“[Off] Limits”, a group exhibition currently underway in “Chobi Mela Shunno” at DrikPath Bhobon, features projects by fourteen South Asian artistes. Yasmin Jahan Nupur’s ‘Time could not be kept at bay’ is one of the featured artworks in the exhibition, which includes performance photographs, text display and a video.
“At the beginning of the pandemic, the times were different for every one of us and the sense of time and reality deeply moved me during the lockdown,” shares Nupur. “That time was quite individualistic, it felt like I was losing something and at the same time, some things were presenting us with new perspectives.”
Depicting human relationships from various points of view, Nupur’s work explores class distinctions and the social discrepancies people face, particularly women and migrants of South Asia, to increase understanding between people of different backgrounds.
“Time always has a philosophical point of view, the sense of time seemed very important during those days. When it comes to describing the times I live now, the past and the future seem to come together. The present seems to link both the past and the future,” expresses Nupur, whose work is influenced by the ecological and community-driven aspects of life.

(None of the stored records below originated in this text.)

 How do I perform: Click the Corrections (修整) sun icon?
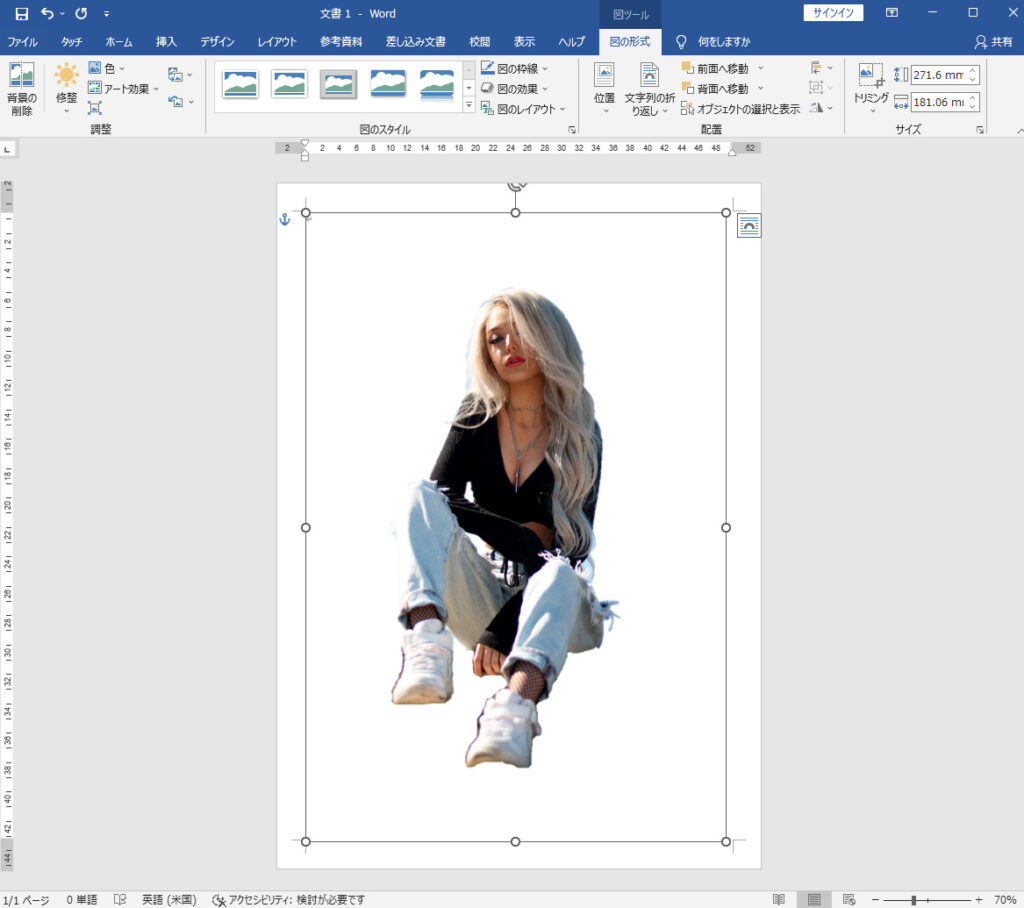point(66,76)
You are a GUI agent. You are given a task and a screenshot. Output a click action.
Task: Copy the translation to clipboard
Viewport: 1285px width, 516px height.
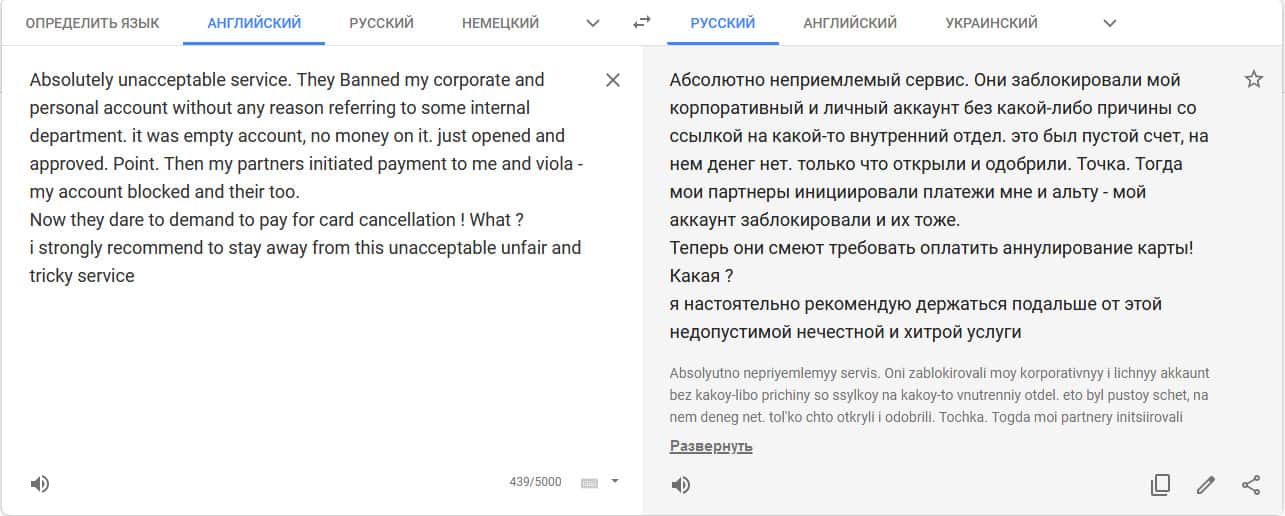pyautogui.click(x=1160, y=485)
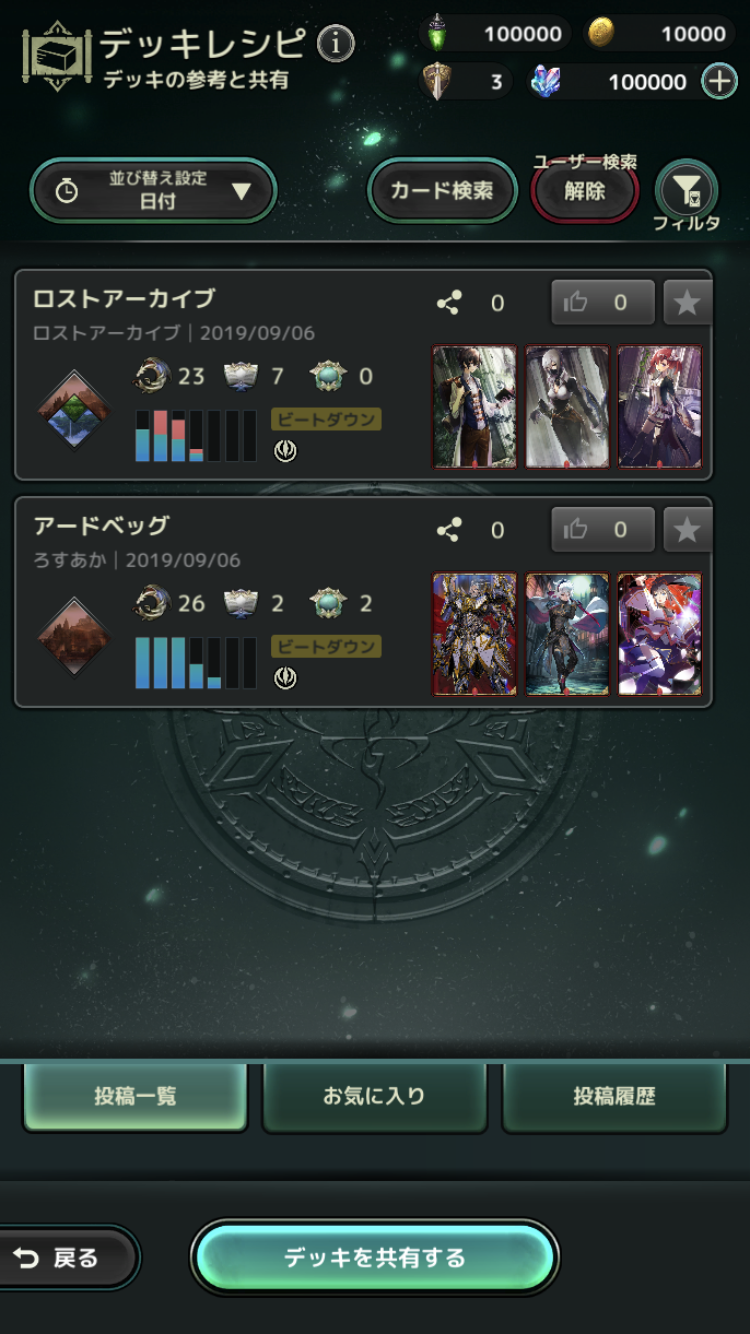This screenshot has height=1334, width=750.
Task: Click the アードベッグ mana curve bar chart
Action: pyautogui.click(x=196, y=662)
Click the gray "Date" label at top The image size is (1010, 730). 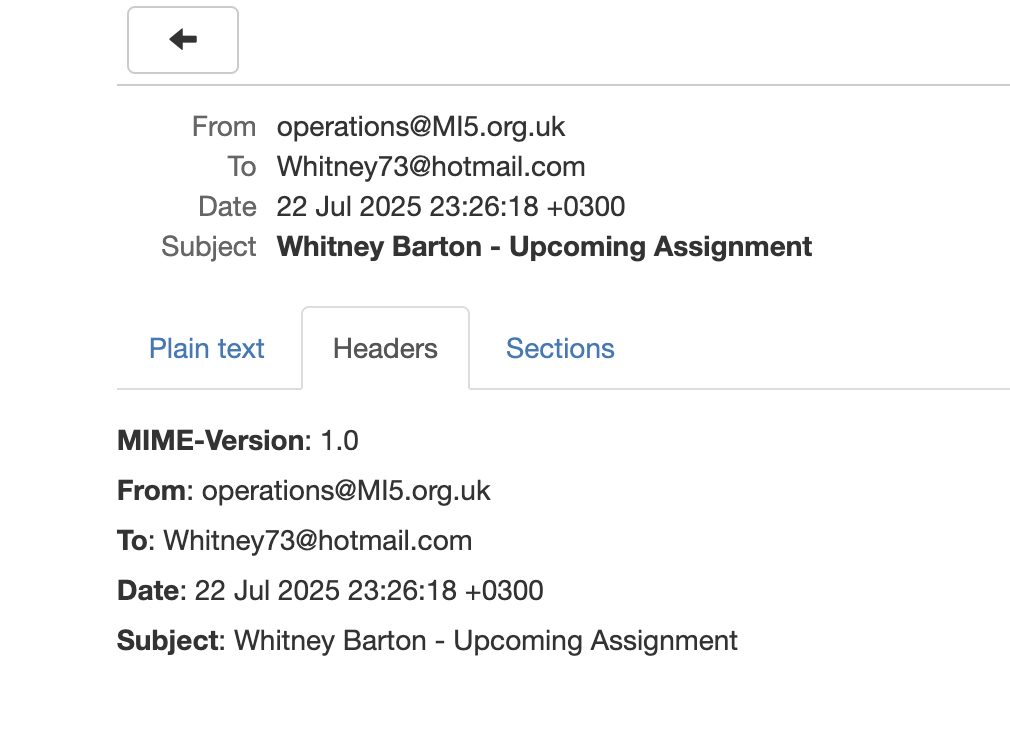228,207
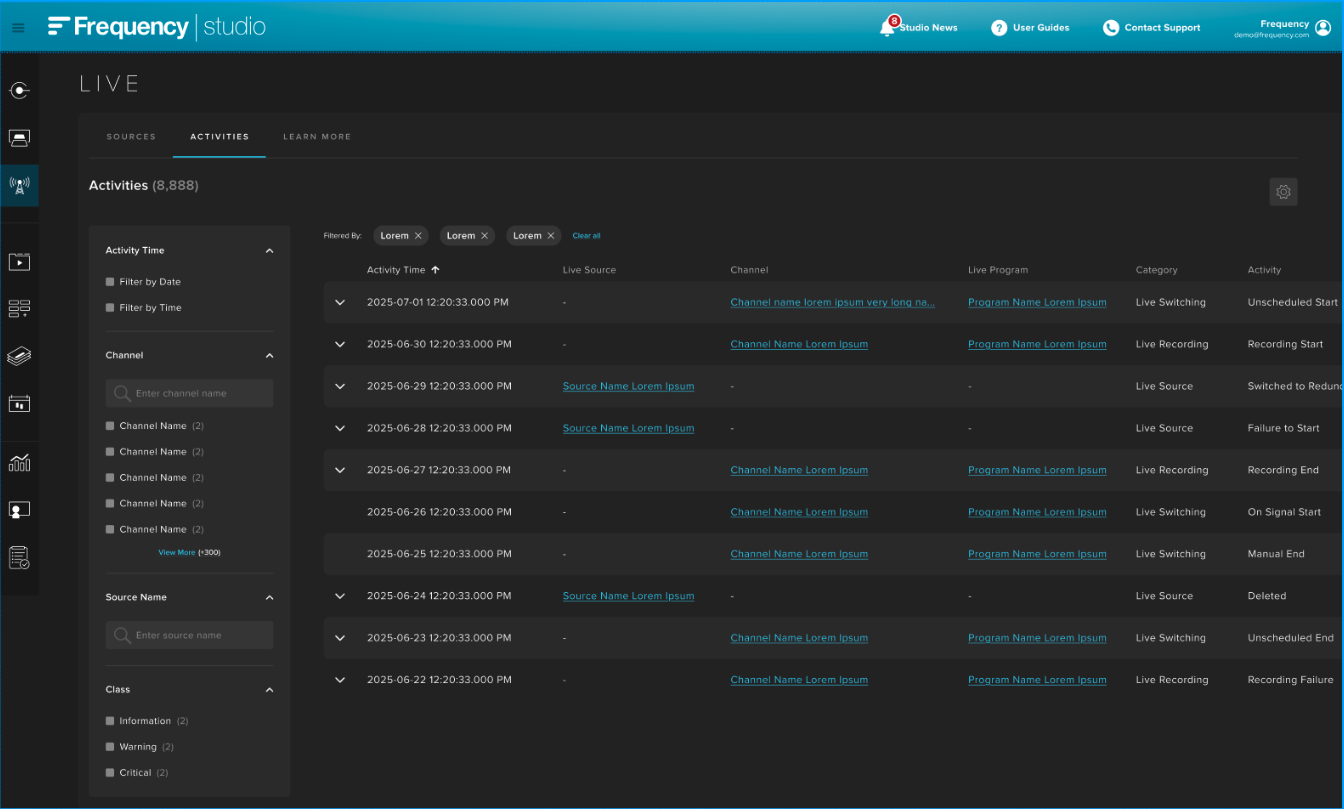
Task: Click View More under Channel filters
Action: [177, 552]
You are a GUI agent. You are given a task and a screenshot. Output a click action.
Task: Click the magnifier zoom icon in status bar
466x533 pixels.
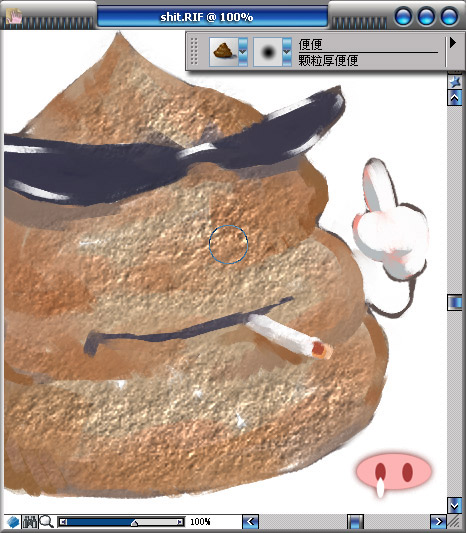coord(46,521)
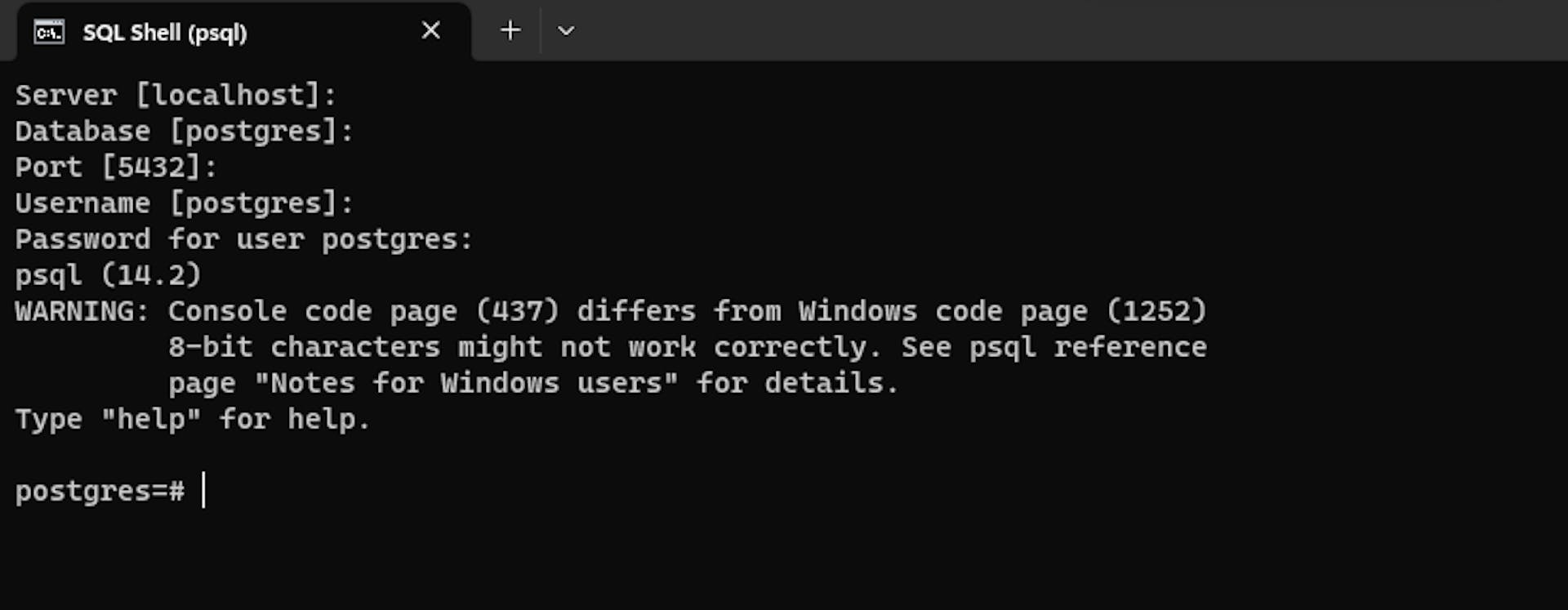
Task: Click the Database [postgres] prompt line
Action: [x=184, y=131]
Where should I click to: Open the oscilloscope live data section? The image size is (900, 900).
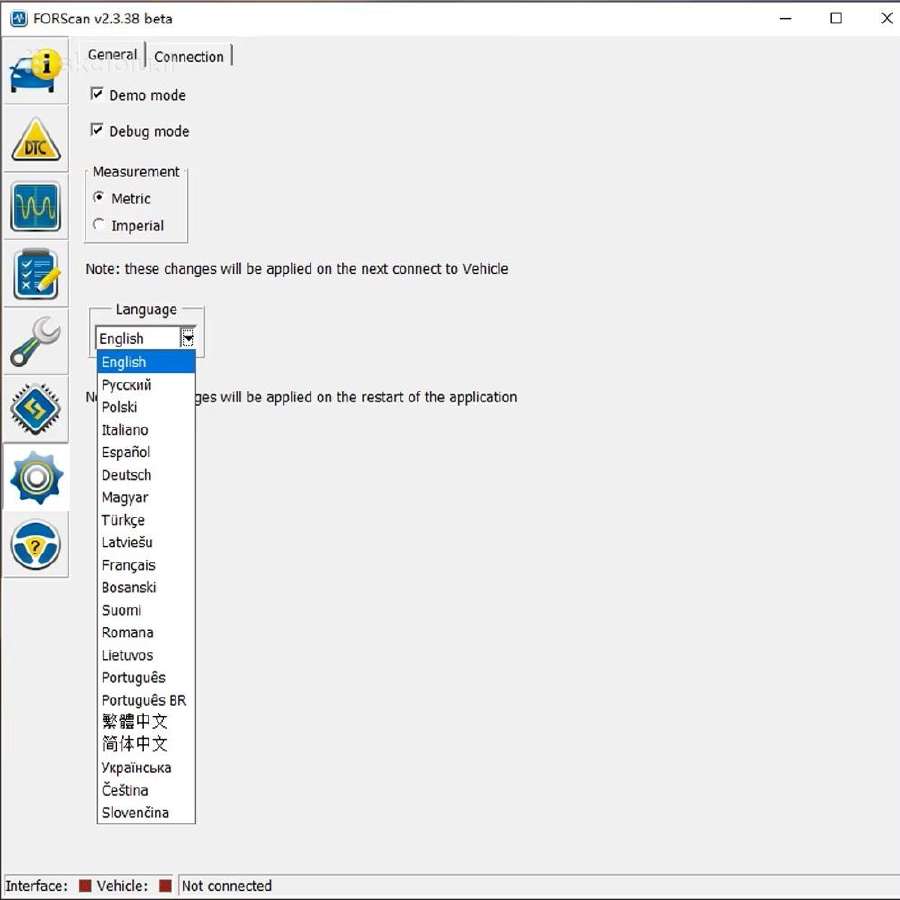coord(36,206)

“I began to look very closely at every object in the house, the loom, the yarn and even the activities of my daughter,” reminisces Nupur. “During the lockdown, these everyday objects felt more intimate, I felt they all have a different language and I wanted to incorporate these languages into my work.”
“At the same time, all my attention is focused on language, sentences, poems, prose, and reminiscences,” says Nupur. “After a long time, I started writing. With each writing, the sequence or scenes come up in front of me.”
Nupur’s work mostly revolves around how time can be related to the body of the work. As a visual and performance artist, she says, “I could see the time passing by, I could see life passing me by and I started relating with different small elements in nature, news clips, write-ups or poems.”
The exhibition features six of her artworks and each of the works has a body of text included in it, be it a poem, a small excerpt or any other text. Nupur staged the photographs, taken by her husband Manir Mrittik. The final installation was a product of hard work, countless discussions with the curators and different experiments. “Language is important to me, as it is incorporated with our history, human body, behaviour, and mentality,” says Nupur. “To me, textile and text are very relatable.” Her recent work engages deeply with architecture, landscape shifting/displacement, and textile, especially focusing on Jamdani (hand-woven textile) making soft sculpture, and an idea of physical and social constructs affecting her psyche.
In the gallery, long pieces of cloth can be seen hanging from the ceiling to the floor. These pieces of Jamdani fabric were woven by two weavers in a span of only 18 days. “The weavers worked day and night to finish these fabrics and each fabric contains certain words, which were embroidered onto it,” shares Nupur. “I used different isolated words, ones that would portray a different sense; the audience can relate to the photographs, the fabric and the words as a whole.”
“Being an artiste comes with physical, mental and spiritual struggles,” shares Nupur. “An artiste has to work and think on their own 24 hours a day.”
“Launching this festival took a lot of courage and a group of people worked tirelessly to pull this off, with the risks of coronavirus still looming around us,” says Nupur. “This year, it features multi-disciplinary and diverse artistes. I love how they utilised every space of the building.”